-- Start Exercise data --
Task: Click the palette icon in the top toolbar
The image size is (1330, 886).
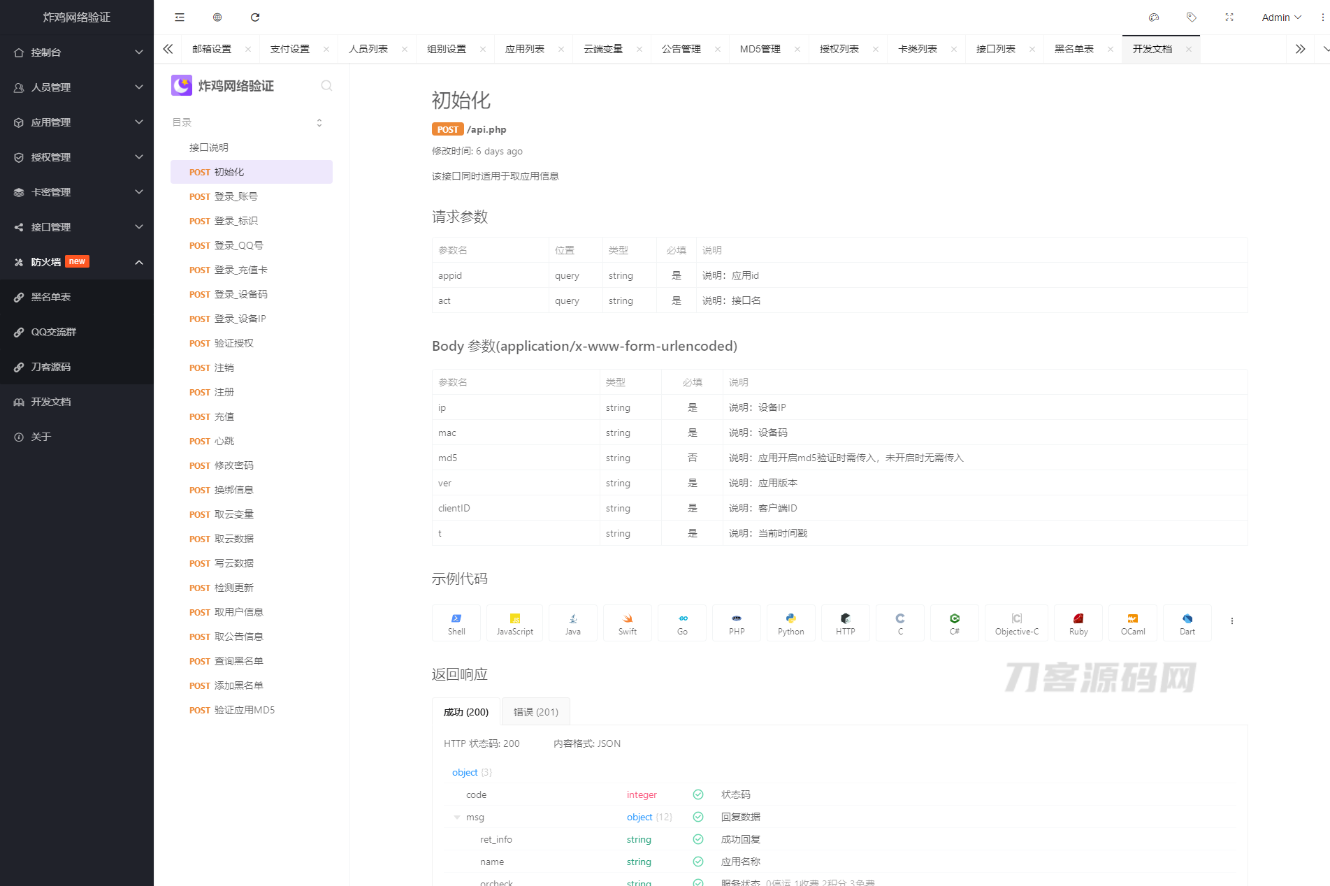Action: [x=1154, y=17]
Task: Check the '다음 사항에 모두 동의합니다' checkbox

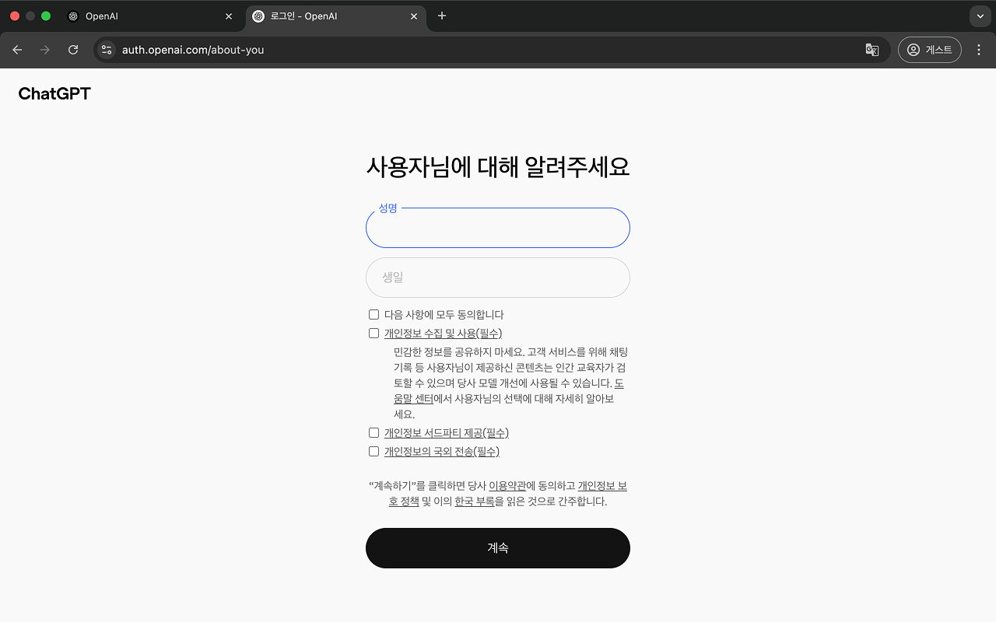Action: tap(374, 314)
-- End Exercise data --
Give every line of the entries above as a Markdown table with the columns Row and Line, numbering each row and skipping blank lines. Omit the pictures.

| Row | Line |
|---|---|
| 1 | Task: Click the palette icon in the top toolbar |
| 2 | The image size is (1330, 886). |
| 3 | Action: [x=1154, y=17] |
| 4 | Task: Check the '다음 사항에 모두 동의합니다' checkbox |
| 5 | Action: tap(374, 314) |